Cuban-Style Grilled Mojo Chicken with Greens, Avocados and Mangoes Recipe

  • 1 cup plus 2 tablespoons vegetable oil
  • 3/4 cup orange juice
  • 1 tablespoon (packed) grated orange peel
  • 1 tablespoon honey
  • 1 tablespoon soy sauce
  • 2 teaspoons cumin seeds
  • 6 large garlic cloves, minced
  • 1 large serrano chili, stemmed, minced
  • 1/2 teaspoon salt
  • 3/4 cup olive oil
  • 3 tablespoons orange juice
  • 3 tablespoons fresh lime juice
  • 6 skinless boneless chicken breast halves
  • 2 large firm but ripe mangoes, peeled, pitted, cut into 1/2-inch pieces
  • 2 large avocados, peeled, pitted, cut into 1/2-inch pieces
  • 10 ounces mixed baby lettuces
  • 3/4 cup roasted salted cashews
  1. Whisk vegetable oil, orange juice, orange peel, honey and soy sauce in small bowl to blend.

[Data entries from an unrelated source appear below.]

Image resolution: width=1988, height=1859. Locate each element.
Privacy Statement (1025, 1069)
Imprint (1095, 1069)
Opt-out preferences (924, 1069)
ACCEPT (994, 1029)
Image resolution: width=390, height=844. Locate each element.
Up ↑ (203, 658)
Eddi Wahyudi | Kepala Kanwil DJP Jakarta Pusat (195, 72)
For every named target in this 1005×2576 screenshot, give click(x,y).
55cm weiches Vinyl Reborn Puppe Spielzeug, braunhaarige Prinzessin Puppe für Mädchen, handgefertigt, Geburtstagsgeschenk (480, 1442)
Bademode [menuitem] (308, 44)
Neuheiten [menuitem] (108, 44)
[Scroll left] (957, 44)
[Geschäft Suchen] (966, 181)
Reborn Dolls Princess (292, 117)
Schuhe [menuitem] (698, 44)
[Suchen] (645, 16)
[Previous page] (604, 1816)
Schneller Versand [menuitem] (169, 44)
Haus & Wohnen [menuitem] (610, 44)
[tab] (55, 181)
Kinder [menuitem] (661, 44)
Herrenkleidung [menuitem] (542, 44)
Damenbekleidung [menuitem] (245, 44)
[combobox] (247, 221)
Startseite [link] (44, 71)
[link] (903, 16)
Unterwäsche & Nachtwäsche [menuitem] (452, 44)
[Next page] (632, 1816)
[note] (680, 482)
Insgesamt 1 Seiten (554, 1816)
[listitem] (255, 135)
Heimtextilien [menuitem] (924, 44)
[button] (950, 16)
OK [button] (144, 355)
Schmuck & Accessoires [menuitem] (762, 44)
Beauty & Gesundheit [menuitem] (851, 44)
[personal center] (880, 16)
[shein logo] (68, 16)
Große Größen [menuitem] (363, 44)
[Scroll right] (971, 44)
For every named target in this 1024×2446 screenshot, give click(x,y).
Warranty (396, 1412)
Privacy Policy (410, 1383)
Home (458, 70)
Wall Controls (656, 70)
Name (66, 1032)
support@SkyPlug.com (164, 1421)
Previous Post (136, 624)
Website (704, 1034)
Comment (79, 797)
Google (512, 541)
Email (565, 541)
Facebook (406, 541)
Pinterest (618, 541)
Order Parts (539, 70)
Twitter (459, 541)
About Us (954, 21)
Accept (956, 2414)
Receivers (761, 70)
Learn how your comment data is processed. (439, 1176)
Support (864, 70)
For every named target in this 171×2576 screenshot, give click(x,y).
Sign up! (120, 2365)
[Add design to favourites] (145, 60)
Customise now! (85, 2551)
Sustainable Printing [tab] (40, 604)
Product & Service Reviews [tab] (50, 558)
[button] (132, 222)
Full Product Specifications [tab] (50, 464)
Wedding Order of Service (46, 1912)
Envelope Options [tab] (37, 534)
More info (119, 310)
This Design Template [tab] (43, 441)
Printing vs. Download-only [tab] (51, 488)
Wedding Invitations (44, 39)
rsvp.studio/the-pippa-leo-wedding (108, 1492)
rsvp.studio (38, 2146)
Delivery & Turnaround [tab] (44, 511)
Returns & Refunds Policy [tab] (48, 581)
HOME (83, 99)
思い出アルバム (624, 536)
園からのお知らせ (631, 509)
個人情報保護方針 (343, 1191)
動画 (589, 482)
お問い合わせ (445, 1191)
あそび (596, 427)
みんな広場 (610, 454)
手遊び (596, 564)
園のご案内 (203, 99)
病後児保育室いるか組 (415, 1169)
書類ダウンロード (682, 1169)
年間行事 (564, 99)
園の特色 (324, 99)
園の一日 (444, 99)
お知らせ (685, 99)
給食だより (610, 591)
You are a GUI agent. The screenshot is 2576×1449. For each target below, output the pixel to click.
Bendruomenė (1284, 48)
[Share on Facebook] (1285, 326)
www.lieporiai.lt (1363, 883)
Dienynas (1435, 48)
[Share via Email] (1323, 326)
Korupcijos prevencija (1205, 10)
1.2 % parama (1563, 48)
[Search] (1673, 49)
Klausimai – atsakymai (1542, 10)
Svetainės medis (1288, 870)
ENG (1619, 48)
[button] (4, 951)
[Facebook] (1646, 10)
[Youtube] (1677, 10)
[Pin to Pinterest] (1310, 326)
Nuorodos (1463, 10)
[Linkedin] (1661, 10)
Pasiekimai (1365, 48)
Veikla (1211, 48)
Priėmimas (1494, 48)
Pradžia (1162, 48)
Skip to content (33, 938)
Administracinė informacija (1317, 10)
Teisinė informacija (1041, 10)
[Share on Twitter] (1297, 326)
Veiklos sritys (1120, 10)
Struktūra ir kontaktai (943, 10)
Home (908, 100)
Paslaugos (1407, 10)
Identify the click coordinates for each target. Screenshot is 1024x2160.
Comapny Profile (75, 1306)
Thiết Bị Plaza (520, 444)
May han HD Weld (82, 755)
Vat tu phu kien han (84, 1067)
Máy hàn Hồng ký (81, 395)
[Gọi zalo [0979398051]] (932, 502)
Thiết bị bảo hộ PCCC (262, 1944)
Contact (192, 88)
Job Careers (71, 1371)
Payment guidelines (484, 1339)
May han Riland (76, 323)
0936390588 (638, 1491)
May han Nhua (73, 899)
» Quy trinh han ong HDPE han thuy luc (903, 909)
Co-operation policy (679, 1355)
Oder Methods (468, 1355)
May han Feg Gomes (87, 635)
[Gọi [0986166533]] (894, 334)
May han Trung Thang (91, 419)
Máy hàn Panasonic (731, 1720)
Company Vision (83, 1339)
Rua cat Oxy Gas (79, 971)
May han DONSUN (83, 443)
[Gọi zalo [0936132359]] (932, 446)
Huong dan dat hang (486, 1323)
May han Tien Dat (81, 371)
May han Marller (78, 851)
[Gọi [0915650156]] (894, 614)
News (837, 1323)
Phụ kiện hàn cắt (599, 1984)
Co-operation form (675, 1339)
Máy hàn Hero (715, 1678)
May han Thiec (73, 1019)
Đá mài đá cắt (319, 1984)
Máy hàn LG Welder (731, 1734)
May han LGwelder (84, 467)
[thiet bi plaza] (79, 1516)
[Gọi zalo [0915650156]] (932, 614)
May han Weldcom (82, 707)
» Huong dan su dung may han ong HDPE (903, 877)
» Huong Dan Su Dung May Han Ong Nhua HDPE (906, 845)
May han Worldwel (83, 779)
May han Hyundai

Season dressing to taste with salt and pepper. (Dressing can be prepared 1 day ahead. Cover and refrigerate.)
  2. Stir cumin seeds in heavy medium skillet over medium-high heat until seeds are fragrant and slightly darker in color, about 2 minutes. Transfer seeds to medium bowl. Add minced garlic, minced chili and salt to seeds; mash mixture with back of fork to form coarse paste. Heat olive oil in same skillet over medium-high heat until very hot, about 2 minutes. Pour hot olive oil over garlic mixture; stir to blend. Let stand 15 minutes. Whisk in orange juice and lime juice. Pour marinade into 13x9x2-inch glass baking dish and cool. Add chicken to marinade; turn to cnd cool. Add chicken to marinade; turn to coat. Cover chicken and refrigerate at least 1 hour and up to 3 hours.
  3. Combine mangoes and avocados in medium bowl. Add 6 tablespoons dressing and toss to coat.
  4. Prepare barbecue (medium-high heat). Remove chicken from marinade; discard marinade. Grill chicken until cooked through, about 5 minutes per side. Transfer chicken to work surface. Let stand 5 minutes. Cut each chicken piece crosswise into 1/3-inch-thick slices.
  5. Place lettuces in large bowl. Toss with enough dressing to coat thoroughly. Season to taste with salt and pepper; mound lettuces on 6 plates. Arrange 1 sliced chicken piece atop lettuces on each plate. Spoon mangoes and avocados alongside chicken. Sprinkle salads with cashews. Serve, passing any remaining dressing separately.